Rosso di Montepulciano: Food Pairings
Montepulciano is one of the areas that has made history in the world of Italian wine. Carpineto is proud to be part of this history, which began centuries ago thanks to what is known as the ‘king of Tuscan grapes’ – Sangiovese – which is still more alive today than ever before.
Rosso and Nobile di Montepulciano are the two denominations par excellence that come from this little corner of paradise in the province of Siena. There is often much talk of the great characteristics of the Nobile di Montepulciano, and for good reason, but it is important to note that the Rosso di Montepulciano is not the “little cousin” of this great wine but instead is a wine with distinguished and precise characteristics of its own. Fresh, fruity and very pleasant to drink, our Rosso di Montepulciano lends itself perfectly to a great many food pairings. combinations on the table.

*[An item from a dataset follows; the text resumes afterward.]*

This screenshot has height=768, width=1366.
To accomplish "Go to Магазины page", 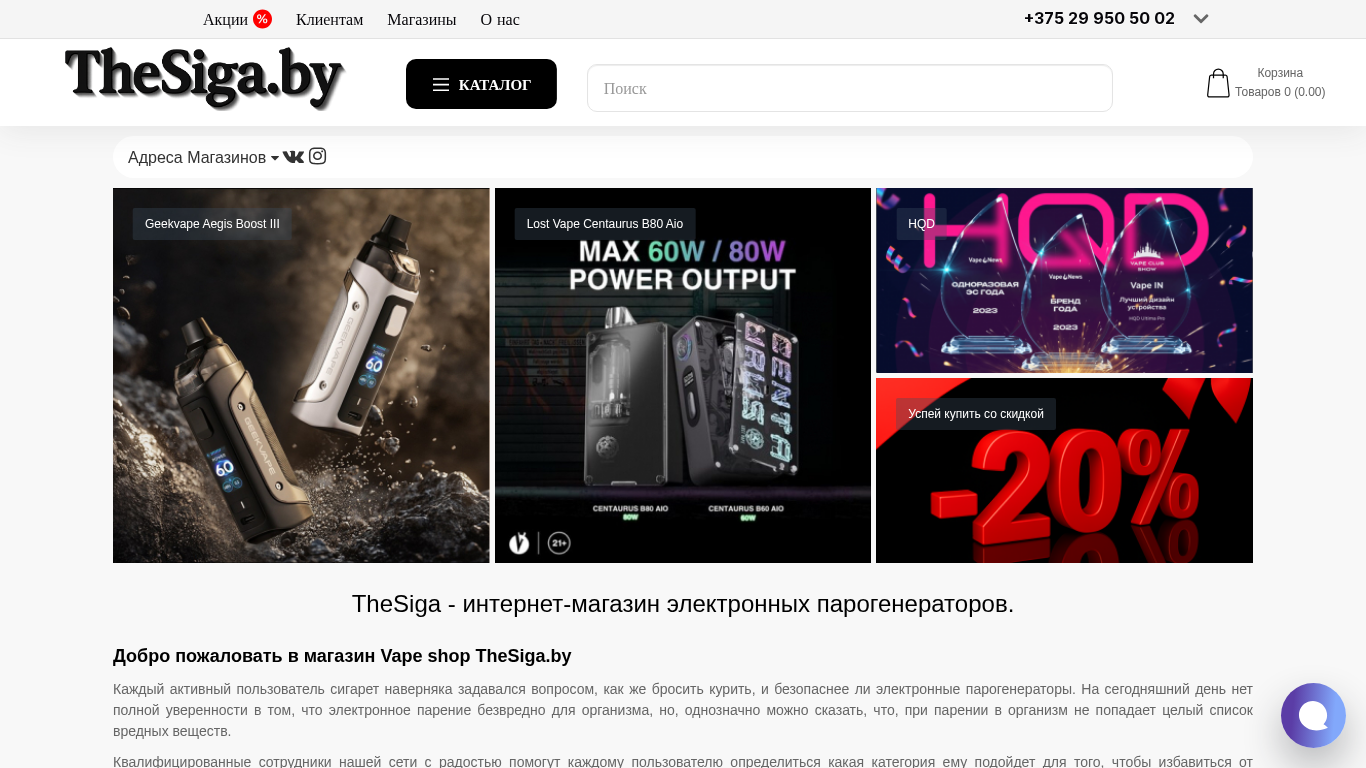I will (x=422, y=20).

Let’s start with cheese, especially young or medium-aged cheeses such as Tuscan pecorino. There are excellent regional pairings which come from a few miles from Montepulciano, most noted from the village of Pienza known for its production of this cheese. The fragrant and intense flavor of a young pecorino cheese pairs perfectly with the characteristics of a Rosso di Montepulciano with its equally pleasant aromas and hints of young red, freshly ripened fruit.

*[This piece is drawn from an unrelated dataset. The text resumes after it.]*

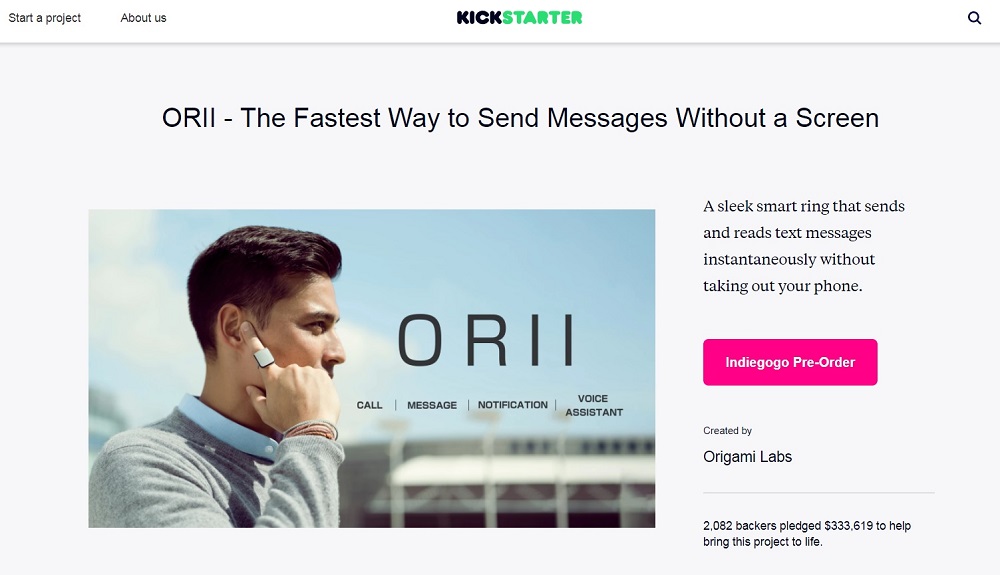
Task: Click the large ORII wordmark in the image
Action: 487,340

Another Tuscan dish which pairs perfectly with the the freshness and light tannins of a Rosso di Montepulciano, is the scottiglia. This is a stew typical of the Casentino areas in Tuscany, and is sometimes also called “caciucco di terra“. Just as the classic Livornese caciucco stew is made of different types of fish, the scottiglia is prepared by choosing various cuts of meat from beef to chicken, to rabbit and pork. There are also those who add turkey, veal, goose, lamb, duck and pigeon. Like all traditional recipes, there are no ingredients set in stone, but variations depending on the individual family or local stories.

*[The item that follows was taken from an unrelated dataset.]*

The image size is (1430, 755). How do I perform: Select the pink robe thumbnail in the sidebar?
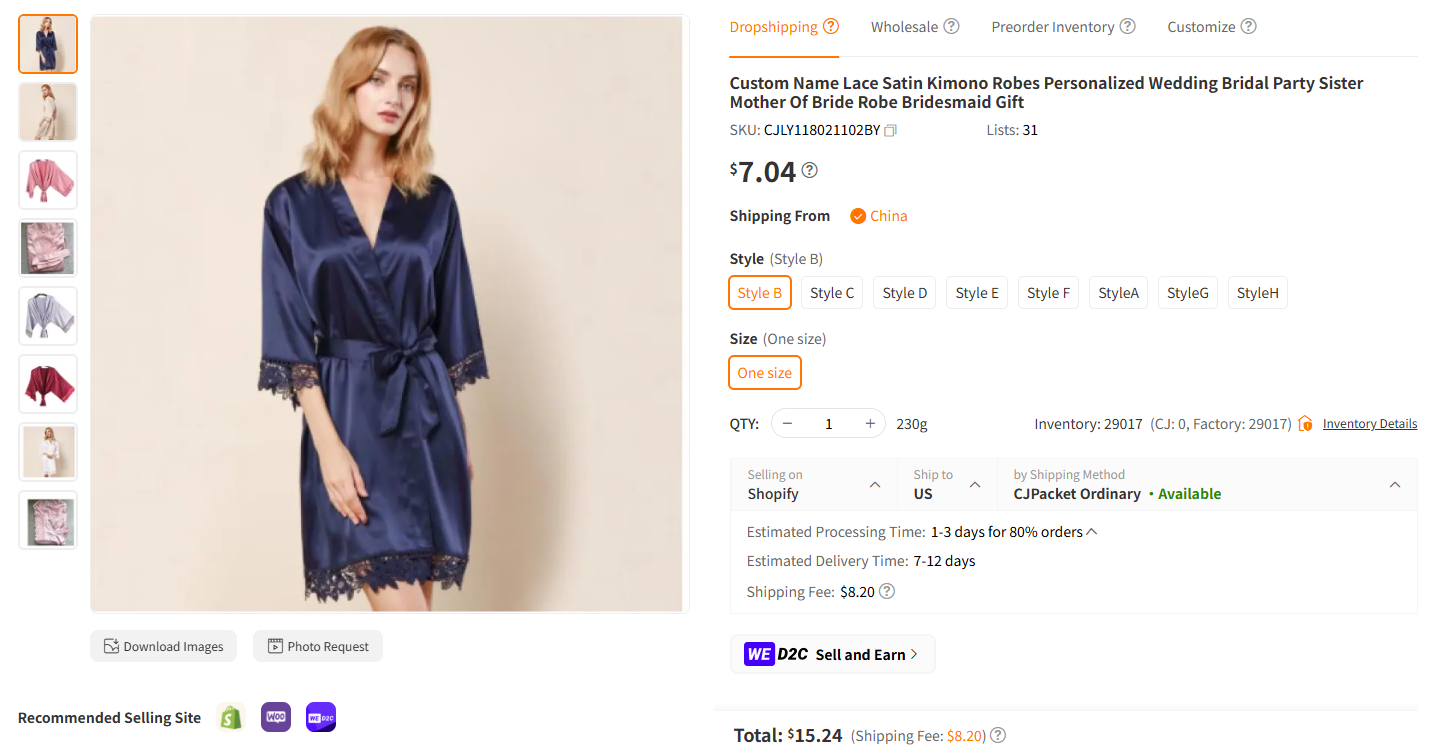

Tuscany is a region rich in cured meats such as the Cinta Senese, colonnata lard, finocchiona, prosciutto crudo – all of which can be paired with full-bodied wines with great drinkability. The perfect pairing of all of these meats is that of Rosso di Montepulciano with its intensely vinous hints, among which cherry, strawberry, violet and black cherry stand out. The softness of the glass takes you by the hand and accompanies the cured meats on a pleasant tour of flavors among the food and wine wonders of Tuscany.
Rosso di Montepulciano is an intense wine – persistent, dense with hints of fruit, good acidity and pleasant to the taste. It is the perfect drink to treat yourself to, to accompany a Spring lunch with your family or friends.